— Start Extracted information —
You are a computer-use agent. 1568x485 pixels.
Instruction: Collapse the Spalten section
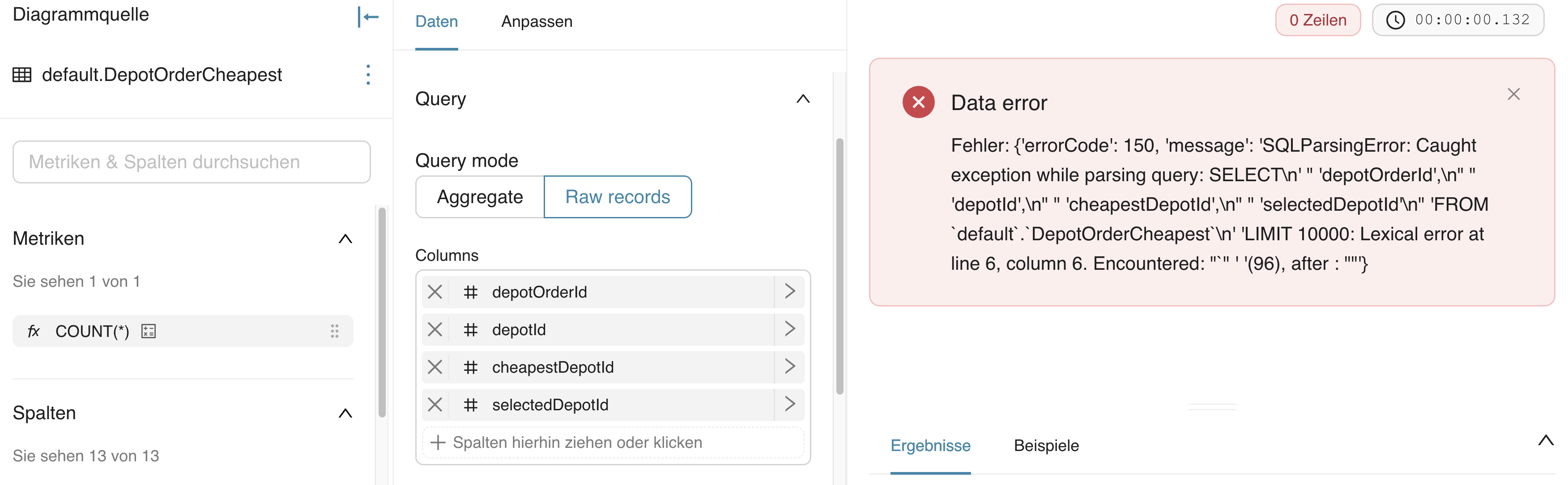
— End Extracted information —
— Start Extracted information —
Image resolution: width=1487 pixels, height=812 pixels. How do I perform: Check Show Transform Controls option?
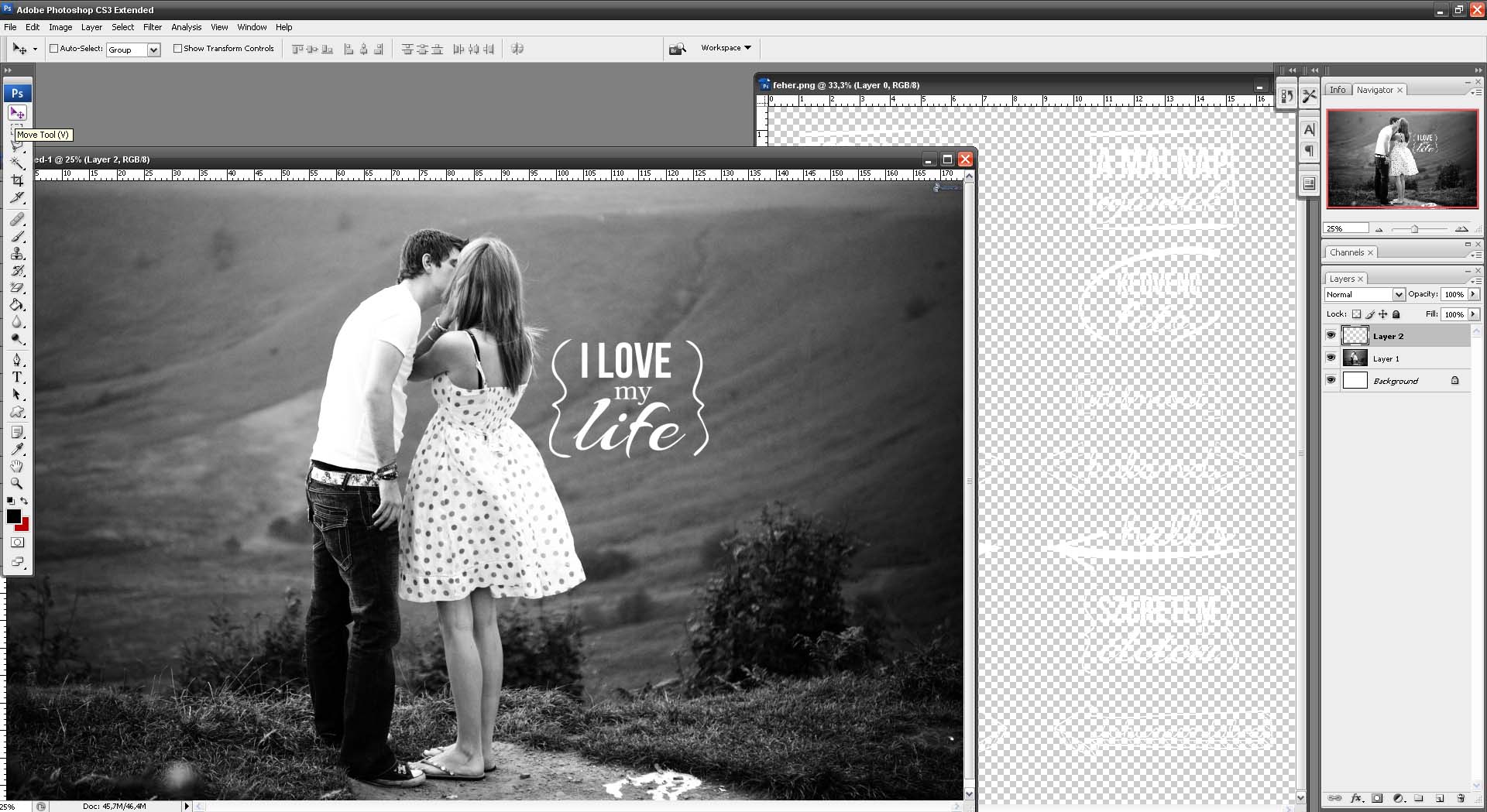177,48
— End Extracted information —
— Start Extracted information —
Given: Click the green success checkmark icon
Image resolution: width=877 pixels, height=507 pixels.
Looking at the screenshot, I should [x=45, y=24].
— End Extracted information —
• _Job_: Rewrite the lines starting at the one containing "Given: Click the green success checkmark icon" and ending at the one containing "Looking at the", swapping "green" for "blue" and keeping everything else the same.

• _Completed task_:
Given: Click the blue success checkmark icon
Image resolution: width=877 pixels, height=507 pixels.
Looking at the screenshot, I should [x=45, y=24].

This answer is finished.